安堵して心地よさそうに眠っているオリヴィエが愛おしくなってた。
部屋に戻ってベッドに寝かしつけたら、頭を優しく撫でてあげよう。流石に不許可で尻尾のブラッシングをするつもりは無い。
その後、魔術具研究所で助力する事も無くなったため、私はようやくまともにレオスを散策する時間を得ることが出来た。
レオスに到着してからというもの、騒動やら人工魔石やらで碌にレオスを散策できる時間が取れなかったのだ。
冒険者ギルドにも顔を出してみた。思った通り、依頼の中に魔物によって破壊されてしまった家屋などの撤去や、立て直しのための物資の運搬依頼が大量に張り出されていた。
折角なので、全てとはいかないが何件か依頼を受注させてもらった。レオスを散策しながらでもこなしていくとしよう。
レオスは流石に王都と言うだけあって様々な品が揃っているようだ。
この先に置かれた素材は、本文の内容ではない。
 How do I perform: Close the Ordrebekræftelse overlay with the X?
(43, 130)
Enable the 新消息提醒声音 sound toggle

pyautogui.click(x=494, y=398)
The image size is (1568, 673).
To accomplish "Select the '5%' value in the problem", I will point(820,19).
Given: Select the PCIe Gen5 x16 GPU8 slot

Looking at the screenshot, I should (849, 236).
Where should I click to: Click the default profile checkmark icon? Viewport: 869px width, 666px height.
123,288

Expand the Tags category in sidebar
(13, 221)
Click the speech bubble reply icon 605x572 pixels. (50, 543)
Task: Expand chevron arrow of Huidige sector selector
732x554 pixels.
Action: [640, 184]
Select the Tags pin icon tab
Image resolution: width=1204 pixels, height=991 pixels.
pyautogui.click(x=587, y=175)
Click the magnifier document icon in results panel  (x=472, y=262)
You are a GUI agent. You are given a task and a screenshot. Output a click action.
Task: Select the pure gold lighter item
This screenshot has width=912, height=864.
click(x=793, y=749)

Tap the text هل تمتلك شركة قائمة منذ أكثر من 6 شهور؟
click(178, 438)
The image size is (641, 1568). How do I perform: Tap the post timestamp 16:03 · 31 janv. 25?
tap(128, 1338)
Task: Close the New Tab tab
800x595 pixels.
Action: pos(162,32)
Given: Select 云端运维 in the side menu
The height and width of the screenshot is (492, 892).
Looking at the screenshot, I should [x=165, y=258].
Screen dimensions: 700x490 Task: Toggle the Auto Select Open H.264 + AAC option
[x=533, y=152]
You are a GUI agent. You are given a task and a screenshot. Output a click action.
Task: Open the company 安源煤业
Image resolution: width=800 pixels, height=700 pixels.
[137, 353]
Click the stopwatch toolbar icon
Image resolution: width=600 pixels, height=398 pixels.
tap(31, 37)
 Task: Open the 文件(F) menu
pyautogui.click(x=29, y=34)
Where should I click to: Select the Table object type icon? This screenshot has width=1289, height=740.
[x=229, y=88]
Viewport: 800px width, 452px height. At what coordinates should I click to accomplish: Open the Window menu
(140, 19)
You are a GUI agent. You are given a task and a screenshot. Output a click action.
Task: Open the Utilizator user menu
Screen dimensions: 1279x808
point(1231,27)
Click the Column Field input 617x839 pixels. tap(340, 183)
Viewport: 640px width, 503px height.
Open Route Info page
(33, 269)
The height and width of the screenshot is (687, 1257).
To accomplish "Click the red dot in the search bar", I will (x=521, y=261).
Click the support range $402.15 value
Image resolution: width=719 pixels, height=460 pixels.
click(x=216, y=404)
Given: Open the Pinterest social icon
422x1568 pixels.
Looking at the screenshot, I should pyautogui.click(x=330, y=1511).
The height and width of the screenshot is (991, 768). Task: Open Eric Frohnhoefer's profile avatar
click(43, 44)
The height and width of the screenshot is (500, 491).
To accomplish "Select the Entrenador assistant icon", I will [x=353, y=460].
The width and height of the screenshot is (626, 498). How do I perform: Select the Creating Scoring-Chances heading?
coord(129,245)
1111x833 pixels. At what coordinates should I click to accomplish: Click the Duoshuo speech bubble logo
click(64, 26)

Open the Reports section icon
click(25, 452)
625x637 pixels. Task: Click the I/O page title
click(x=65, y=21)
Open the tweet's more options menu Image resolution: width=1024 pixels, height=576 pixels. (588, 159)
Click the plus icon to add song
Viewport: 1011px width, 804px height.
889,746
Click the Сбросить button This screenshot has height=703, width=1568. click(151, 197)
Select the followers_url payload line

フルルで見かけた楽器や絵画に使用する画材を取り扱っている店、いかにも手の込んだ作りをした壺や巨大な絵画といった美術品を取り扱っている店もあった。
楽器や画材をいくつか購入し、美術品に関しては店で見て回るだけにしておいた。家に持ち帰ってもおそらく"楽園深部"以降の素材を用いたものを飾って欲しいと願われるからだ。
それなら映像として私の頭で記憶した物をあの子達に見せればそれで良いだろう。どの道作るとなれば私が作るだろうし、あの子達が作る場合は『
そんな風に街の復興を手伝いながらレオスの街並みを堪能する生活を続けて、3日が経過した。
次の日の早朝、城から私宛に、招待状が届けられた。送り主はファングダム王族に仕えるメイド、カンナだ。
中身を確認してみれば全員の都合が取れたという旨が描かれている。
宣言通り、段取りに時間を掛けるつもりは無かったようだ。
「リビア、城へ行くよ。」
「ついに、時が来たのですね?」
「うん。怖い?」
「不安はあります。ですが、不思議と怖くはありません。それが、ノア様が傍にいて下さっているからなのか、お兄様の気持ちが少しは分かったからなのかは分かりませんが…私は、大丈夫です。行きましょう。」
オリヴィエの目に恐怖は無い。今の彼女ならば、問題無く家族の思いを受け止める事が出来るだろう。
それでは、家族会議に行くとしよう。